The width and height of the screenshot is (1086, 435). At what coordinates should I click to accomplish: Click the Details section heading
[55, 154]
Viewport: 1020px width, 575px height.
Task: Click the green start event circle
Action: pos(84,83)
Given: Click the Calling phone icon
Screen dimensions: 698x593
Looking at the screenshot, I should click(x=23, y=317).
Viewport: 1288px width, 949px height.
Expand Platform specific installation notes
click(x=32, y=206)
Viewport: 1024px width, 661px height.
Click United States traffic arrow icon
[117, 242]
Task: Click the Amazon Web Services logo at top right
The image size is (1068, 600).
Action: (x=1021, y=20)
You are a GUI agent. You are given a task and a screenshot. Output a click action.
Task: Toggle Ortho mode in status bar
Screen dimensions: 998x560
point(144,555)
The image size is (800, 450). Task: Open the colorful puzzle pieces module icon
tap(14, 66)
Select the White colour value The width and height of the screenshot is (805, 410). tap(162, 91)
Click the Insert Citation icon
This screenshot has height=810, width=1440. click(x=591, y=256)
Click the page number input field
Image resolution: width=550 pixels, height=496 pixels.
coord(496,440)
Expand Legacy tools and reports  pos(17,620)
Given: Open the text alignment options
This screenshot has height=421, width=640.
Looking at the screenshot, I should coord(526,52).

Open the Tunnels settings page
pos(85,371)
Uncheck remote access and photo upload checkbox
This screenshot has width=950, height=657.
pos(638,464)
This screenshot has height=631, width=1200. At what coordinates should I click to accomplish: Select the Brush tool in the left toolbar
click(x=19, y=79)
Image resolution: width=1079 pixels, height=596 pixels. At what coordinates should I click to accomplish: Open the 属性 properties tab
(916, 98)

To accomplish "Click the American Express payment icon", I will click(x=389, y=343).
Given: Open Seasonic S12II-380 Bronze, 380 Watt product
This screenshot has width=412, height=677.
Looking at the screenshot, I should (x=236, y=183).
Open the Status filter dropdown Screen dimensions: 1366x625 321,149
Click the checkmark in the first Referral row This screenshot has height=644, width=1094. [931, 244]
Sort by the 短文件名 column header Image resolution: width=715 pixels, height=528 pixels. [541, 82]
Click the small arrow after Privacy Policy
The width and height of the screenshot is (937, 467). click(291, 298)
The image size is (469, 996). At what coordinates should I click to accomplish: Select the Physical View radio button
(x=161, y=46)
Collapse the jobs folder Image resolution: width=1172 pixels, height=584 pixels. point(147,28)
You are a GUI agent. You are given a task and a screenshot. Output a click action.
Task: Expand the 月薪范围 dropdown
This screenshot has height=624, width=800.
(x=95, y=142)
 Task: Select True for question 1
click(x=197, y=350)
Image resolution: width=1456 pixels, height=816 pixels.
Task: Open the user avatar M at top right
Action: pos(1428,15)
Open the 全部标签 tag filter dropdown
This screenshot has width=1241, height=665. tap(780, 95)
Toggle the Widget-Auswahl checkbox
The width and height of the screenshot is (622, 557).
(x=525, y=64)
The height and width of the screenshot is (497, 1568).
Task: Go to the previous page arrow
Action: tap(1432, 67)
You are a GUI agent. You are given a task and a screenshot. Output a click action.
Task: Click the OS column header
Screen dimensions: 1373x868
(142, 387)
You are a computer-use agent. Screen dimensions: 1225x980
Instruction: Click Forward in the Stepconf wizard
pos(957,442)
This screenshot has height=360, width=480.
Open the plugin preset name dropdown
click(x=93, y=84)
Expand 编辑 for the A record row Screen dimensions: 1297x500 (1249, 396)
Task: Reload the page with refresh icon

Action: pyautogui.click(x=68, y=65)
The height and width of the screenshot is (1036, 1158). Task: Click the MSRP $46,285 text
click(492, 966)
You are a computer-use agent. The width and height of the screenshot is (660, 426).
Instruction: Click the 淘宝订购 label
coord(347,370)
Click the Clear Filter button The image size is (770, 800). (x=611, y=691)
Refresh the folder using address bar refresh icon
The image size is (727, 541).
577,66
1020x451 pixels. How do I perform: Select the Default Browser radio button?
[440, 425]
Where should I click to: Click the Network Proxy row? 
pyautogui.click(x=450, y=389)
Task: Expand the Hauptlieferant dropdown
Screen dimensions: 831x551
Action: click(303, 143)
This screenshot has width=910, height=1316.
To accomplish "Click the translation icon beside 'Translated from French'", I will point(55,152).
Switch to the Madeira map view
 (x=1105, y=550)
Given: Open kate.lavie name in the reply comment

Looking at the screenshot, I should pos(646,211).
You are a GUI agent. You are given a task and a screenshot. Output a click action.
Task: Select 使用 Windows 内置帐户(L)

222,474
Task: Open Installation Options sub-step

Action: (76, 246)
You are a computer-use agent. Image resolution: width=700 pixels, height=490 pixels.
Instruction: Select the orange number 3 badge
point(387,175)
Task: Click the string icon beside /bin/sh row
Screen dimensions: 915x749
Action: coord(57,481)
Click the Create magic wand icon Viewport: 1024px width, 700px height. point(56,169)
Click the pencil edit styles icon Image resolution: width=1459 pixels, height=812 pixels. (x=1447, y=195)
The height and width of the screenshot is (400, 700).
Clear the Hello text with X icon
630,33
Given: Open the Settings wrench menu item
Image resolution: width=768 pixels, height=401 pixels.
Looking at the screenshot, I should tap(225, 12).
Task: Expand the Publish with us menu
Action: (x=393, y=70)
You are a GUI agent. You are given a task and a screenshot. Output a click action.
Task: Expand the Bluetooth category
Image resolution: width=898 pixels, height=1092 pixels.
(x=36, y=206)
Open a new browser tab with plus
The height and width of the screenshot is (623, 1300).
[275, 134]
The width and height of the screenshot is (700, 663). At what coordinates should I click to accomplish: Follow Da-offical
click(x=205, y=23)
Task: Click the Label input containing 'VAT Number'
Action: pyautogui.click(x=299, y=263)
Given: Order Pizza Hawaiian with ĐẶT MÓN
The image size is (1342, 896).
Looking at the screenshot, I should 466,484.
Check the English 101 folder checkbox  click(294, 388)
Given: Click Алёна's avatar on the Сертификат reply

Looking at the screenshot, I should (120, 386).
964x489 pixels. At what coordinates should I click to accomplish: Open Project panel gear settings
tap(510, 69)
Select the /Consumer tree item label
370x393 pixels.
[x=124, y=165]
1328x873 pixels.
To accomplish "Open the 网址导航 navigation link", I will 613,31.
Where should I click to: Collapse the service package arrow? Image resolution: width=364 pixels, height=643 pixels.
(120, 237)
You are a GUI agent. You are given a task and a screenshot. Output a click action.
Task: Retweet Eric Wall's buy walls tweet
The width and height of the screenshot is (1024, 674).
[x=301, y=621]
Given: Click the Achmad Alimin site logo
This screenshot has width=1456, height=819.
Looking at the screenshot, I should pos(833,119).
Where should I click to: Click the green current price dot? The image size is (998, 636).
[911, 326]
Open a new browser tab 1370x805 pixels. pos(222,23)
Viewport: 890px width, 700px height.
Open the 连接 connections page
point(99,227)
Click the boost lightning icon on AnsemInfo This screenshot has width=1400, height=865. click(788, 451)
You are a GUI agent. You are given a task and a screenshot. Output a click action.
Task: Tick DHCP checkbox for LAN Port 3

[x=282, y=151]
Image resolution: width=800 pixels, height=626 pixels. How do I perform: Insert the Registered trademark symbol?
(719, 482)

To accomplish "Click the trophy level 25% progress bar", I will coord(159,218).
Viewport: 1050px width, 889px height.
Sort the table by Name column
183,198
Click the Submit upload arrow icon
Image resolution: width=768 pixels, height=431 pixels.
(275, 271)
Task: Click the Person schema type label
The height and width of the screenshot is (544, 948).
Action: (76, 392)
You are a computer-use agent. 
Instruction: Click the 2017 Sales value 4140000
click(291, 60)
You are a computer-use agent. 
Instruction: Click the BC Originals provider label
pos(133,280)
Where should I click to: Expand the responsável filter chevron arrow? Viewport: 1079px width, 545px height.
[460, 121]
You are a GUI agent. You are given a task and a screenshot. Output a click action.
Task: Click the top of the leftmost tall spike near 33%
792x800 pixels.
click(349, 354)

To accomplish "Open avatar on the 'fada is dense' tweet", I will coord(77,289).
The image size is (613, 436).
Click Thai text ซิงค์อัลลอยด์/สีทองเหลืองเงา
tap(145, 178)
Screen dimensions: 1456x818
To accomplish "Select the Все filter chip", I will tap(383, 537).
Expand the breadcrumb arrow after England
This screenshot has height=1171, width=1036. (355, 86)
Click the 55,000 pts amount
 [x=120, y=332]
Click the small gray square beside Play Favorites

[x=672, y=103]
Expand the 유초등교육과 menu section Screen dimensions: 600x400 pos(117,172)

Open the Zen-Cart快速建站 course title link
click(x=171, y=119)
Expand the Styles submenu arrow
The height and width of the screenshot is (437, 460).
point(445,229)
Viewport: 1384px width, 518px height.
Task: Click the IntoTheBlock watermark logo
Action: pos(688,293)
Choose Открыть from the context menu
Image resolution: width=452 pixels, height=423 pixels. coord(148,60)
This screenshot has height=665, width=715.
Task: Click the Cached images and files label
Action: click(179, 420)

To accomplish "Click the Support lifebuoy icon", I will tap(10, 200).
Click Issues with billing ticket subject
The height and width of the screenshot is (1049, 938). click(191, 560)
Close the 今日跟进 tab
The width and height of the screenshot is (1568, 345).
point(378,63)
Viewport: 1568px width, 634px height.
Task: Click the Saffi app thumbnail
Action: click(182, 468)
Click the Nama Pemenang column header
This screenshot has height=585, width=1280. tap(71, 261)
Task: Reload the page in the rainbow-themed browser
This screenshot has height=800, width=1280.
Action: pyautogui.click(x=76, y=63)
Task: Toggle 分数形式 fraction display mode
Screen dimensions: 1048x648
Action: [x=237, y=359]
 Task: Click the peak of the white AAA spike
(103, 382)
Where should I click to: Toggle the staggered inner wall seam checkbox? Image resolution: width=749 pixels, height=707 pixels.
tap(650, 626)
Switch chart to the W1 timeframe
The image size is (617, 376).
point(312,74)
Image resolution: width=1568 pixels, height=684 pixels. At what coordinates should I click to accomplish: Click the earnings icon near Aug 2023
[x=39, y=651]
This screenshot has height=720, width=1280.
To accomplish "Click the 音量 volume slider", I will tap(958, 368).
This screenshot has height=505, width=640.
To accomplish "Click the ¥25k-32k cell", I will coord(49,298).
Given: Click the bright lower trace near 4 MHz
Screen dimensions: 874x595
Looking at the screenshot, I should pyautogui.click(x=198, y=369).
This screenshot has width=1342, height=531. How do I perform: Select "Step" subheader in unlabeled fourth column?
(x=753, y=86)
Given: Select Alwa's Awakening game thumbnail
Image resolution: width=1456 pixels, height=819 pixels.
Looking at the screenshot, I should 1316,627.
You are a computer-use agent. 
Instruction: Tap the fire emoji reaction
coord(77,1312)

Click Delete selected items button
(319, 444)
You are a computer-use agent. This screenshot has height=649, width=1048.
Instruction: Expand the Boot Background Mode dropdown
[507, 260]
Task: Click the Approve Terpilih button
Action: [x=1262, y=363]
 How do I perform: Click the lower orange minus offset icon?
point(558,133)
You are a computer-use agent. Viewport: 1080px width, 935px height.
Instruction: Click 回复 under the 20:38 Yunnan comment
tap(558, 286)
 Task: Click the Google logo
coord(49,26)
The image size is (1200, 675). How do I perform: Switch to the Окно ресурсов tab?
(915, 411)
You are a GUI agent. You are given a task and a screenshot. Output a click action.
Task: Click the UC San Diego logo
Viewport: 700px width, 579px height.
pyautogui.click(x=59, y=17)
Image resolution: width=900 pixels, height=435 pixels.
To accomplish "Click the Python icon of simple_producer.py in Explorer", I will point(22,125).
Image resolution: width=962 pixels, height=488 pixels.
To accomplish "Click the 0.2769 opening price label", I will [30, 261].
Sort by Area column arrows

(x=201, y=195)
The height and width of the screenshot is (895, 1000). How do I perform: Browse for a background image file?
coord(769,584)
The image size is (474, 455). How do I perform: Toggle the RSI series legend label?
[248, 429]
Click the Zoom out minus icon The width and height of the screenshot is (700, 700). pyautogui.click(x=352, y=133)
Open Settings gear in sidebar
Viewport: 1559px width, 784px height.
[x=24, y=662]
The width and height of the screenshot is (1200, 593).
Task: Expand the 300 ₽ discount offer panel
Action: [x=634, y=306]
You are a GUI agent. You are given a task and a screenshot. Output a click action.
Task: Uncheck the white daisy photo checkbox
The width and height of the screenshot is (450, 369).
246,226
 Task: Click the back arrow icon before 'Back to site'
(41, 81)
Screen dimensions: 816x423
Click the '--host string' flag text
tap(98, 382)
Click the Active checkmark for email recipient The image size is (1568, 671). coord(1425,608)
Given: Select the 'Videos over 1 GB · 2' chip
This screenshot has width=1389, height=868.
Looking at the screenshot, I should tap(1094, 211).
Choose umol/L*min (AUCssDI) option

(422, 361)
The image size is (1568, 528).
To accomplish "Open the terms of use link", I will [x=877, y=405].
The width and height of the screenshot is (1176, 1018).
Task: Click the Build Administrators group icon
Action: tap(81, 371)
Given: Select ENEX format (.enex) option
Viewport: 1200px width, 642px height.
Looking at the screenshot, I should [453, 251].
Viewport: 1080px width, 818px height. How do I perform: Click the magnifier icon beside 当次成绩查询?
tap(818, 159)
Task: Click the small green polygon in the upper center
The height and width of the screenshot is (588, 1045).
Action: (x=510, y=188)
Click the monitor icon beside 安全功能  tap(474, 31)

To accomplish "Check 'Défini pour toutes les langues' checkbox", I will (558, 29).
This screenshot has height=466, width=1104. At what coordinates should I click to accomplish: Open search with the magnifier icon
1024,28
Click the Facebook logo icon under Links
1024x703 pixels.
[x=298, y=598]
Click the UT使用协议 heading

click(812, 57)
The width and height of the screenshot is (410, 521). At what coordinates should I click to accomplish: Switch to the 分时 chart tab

════════

**WORK ORDER**: Set every line down again exactly. Begin with the first line of the entries and finish with the line containing "Viewport: 1288px width, 949px height.".

**RESPONSE FOR THIS EXERCISE**:
The width and height of the screenshot is (1086, 435). At what coordinates should I click to accomplish: Click the Details section heading
[55, 154]
Viewport: 1020px width, 575px height.
Task: Click the green start event circle
Action: pos(84,83)
Given: Click the Calling phone icon
Screen dimensions: 698x593
Looking at the screenshot, I should click(x=23, y=317).
Viewport: 1288px width, 949px height.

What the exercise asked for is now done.